Fua: From a value creation perspective, I think tech is an enabler, but it’s not going to make it just a numbers game. So much of a good business and our performance in the business is to do with people, especially in this part of the world. And I’m not talking about relationships. I’m just talking about the difference between great talent and average talent. I’m talking about the differential between a great organisation, great culture, and a great leadership compared to an average organisation.

Crandall: With the acceleration of AI adoption across all sorts of industries these days there is certainly a huge focus. But at Ontra, what we’re really looking at is that technology empowers humans, not technology that replaces humans, for the most part. Ultimately, the fund business, the investment management business is judgement based. You’re looking for how you can get the best risk adjusted returns. It’s not purely data based. Data can play a big part in that it can allow people to make a decision faster or in a smarter way. And that’s what we really try to use technology to do, to empower the humans that are already there in a process to help them make better decisions, help them make faster decisions. 

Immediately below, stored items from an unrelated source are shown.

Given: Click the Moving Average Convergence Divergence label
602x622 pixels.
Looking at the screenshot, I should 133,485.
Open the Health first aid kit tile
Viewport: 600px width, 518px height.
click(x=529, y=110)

And then when you’re looking at AI in specific, I think, there’s been some very large leaps and bounds made over the last couple of months, in terms of things like ChatGPT and Open AI. But really, if you look at the asset management industry, and I would extend that to the legal industry as well, while these are really useful, they do have some big problems that prevent them from just replacing the people element wholesale. In particular, the nature of these AI platforms to create and give false answers. You’ll get a different answer each time. That’s probably great for creative endeavours. It’s really, really bad for more technical fields. So overall, I would say no, I don’t think we’re close to replacing the human element. I don’t think we should replace the human element right now. But tech can absolutely be used in a smart way to empower the human element.